Work to be completed: Rewrite the material from its first line up to and including the line with "pos(735,240)", requests included, and shift every coordinate in the answers by -21.
-- begin Dataset entries --
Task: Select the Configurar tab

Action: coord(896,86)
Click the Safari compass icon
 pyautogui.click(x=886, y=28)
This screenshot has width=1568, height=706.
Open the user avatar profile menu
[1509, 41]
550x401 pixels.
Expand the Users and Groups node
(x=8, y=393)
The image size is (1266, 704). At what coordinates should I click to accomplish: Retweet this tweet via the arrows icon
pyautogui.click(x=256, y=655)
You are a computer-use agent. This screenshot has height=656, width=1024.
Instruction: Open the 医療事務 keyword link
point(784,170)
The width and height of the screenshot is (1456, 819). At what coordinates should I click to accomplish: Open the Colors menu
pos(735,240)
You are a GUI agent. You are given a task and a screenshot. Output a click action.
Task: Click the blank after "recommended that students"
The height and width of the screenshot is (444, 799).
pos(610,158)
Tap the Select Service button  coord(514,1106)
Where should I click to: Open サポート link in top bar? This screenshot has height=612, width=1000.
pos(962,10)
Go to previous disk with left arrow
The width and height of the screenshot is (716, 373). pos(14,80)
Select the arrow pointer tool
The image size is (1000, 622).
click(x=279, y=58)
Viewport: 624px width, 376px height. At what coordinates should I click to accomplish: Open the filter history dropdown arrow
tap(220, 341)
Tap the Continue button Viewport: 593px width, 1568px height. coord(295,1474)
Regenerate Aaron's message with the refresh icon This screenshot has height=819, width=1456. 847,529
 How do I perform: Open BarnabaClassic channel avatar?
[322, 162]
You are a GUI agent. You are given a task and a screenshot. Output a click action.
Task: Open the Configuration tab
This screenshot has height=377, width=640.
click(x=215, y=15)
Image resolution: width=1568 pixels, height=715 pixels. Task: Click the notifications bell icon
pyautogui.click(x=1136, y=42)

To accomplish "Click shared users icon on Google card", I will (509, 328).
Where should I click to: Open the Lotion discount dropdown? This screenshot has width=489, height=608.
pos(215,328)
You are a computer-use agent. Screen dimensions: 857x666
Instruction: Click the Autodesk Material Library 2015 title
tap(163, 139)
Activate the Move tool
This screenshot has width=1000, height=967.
-- end Dataset entries --
Response for this exercise:
Task: Select the Configurar tab

Action: coord(875,65)
Click the Safari compass icon
 pyautogui.click(x=865, y=7)
This screenshot has width=1568, height=706.
Open the user avatar profile menu
[1488, 20]
550x401 pixels.
Expand the Users and Groups node
(x=-13, y=372)
The image size is (1266, 704). At what coordinates should I click to accomplish: Retweet this tweet via the arrows icon
pyautogui.click(x=235, y=634)
You are a computer-use agent. This screenshot has height=656, width=1024.
Instruction: Open the 医療事務 keyword link
point(763,149)
The width and height of the screenshot is (1456, 819). At what coordinates should I click to accomplish: Open the Colors menu
pos(714,219)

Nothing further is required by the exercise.